Much faster! Operations that took 5-20 seconds can now potentially finish in just milliseconds without changing any code.

<a name='s1-5'></a>
## Understanding Performance ##
cuDF's pandas accelerator mode provides profiling utilities to help you better understand performance. With these tools, you can identify which parts of your code ran on the GPU and which parts ran on the CPU. They're accessible in the `cudf.pandas` namespace since the `cudf.pandas` extension was loaded above with `load_ext cudf.pandas`.

<a name='s1-5.1'></a>
### Profiling Functionality ###
We can generate a per-function profile:

In [None]:
%%cudf.pandas.profile

small_df = pd.DataFrame({'a': [0, 1, 2], 'b': ["x", "y", "z"]})
small_df = pd.concat([small_df, small_df])

axis = 0
for i in range(0, 2):
    small_df.min(axis=axis, numeric_only=True)
    axis = 1

counts = small_df.groupby("a").b.count()

In [None]:
%%cudf.pandas.line_profile

small_df = pd.DataFrame({'a': [0, 1, 2], 'b': ["x", "y", "z"]})
small_df = pd.concat([small_df, small_df])

axis = 0
for i in range(0, 2):
    small_df.min(axis=axis, numeric_only=True)
    axis = 1

counts = small_df.groupby("a").b.count()

<a name='s1-5.2'></a>
### Behind the scenes: What's going on here? ###
When you load cuDF's pandas accelerator mode, pandas types like `Series` and `DataFrame` are replaced by proxy objects that dispatch operations to cuDF when possible. We can verify that `cudf.pandas` is active by looking at our `pd` variable:

In [None]:
pd

As a result, all pandas functions, methods, and created objects are proxies:

In [None]:
type(pd.read_csv)

Operations supported by cuDF will be **very** fast:

In [None]:
%%time
df.count(axis=0)

Operations not supported by cuDF will be slower, as they fall back to using pandas (copying data between the CPU and GPU under the hood as needed). For example, cuDF does not currently support the `axis=` parameter to the `count` method. So, this operation will run on the CPU and be noticeably slower than the previous one.

In [None]:
%%time
df.count(axis=1) # This will use pandas, because cuDF doesn't support axis=1 for the .count() method

But the story doesn't end here. We often need to mix our own code with third-party libraries that other people have written. Many of these libraries accept pandas objects as inputs.

INFORMATION PROVIDED:
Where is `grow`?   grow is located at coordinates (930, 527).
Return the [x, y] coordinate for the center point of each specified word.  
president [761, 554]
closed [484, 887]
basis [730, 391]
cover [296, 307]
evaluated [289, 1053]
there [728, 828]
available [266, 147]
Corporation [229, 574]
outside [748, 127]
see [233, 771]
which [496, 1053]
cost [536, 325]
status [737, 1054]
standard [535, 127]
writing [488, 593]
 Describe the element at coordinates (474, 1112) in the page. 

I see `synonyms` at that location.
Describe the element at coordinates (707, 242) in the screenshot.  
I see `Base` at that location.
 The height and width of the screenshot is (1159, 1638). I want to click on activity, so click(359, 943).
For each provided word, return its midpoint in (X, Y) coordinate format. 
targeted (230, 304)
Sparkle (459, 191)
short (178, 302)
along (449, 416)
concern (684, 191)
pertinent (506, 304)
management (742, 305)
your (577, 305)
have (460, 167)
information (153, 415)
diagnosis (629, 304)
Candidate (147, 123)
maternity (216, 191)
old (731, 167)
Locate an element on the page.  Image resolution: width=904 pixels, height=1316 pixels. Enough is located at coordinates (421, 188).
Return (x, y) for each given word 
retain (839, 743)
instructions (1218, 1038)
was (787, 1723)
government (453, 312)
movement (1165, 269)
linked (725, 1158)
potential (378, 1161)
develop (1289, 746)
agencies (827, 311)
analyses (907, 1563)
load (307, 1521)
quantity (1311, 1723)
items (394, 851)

TASK LIST:
**a.** Find every line in the entries above that contains the word "element" and copy each one.
**b.** Write what comes next in the notebook text on cuDF's pandas accelerator mode, starting after its final sentence.

EXPECTED ANSWERS:
**a.**
 Describe the element at coordinates (474, 1112) in the page. 
Describe the element at coordinates (707, 242) in the screenshot.  
Locate an element on the page.  Image resolution: width=904 pixels, height=1316 pixels. Enough is located at coordinates (421, 188).

**b.**
<a name='s1-6'></a>
## Using third-party libraries with cuDF's pandas accelerator mode ##
You can pass pandas objects to third-party libraries when using `cudf.pandas`, just like you would when using regular pandas. Below, we show an example of using [plotly-express](https://plotly.com/python/plotly-express/) to visualize the data we've been processing:

<a name='s1-6.1'></a>
### Visualizing which states have more pickup trucks relative to other vehicles? ###

In [None]:
import plotly.express as px

df = df.rename(columns={
    "Registration State": "reg_state",
    "Vehicle Body Type": "vehicle_type",
})

# vehicle counts per state:
counts = df.groupby("reg_state").size().sort_index()
# vehicles with type "PICK" (Pickup Truck)
pickup_counts = df.where(df["vehicle_type"] == "PICK").groupby("reg_state").size()
# percentage of pickup trucks by state:
pickup_frac = ((pickup_counts / counts) * 100).rename("% Pickup Trucks")
del pickup_frac["MB"]  # (Manitoba is a huge outlier!)

# plot the results:
pickup_frac = pickup_frac.reset_index()
px.choropleth(pickup_frac, locations="reg_state", color="% Pickup Trucks", locationmode="USA-states", scope="usa")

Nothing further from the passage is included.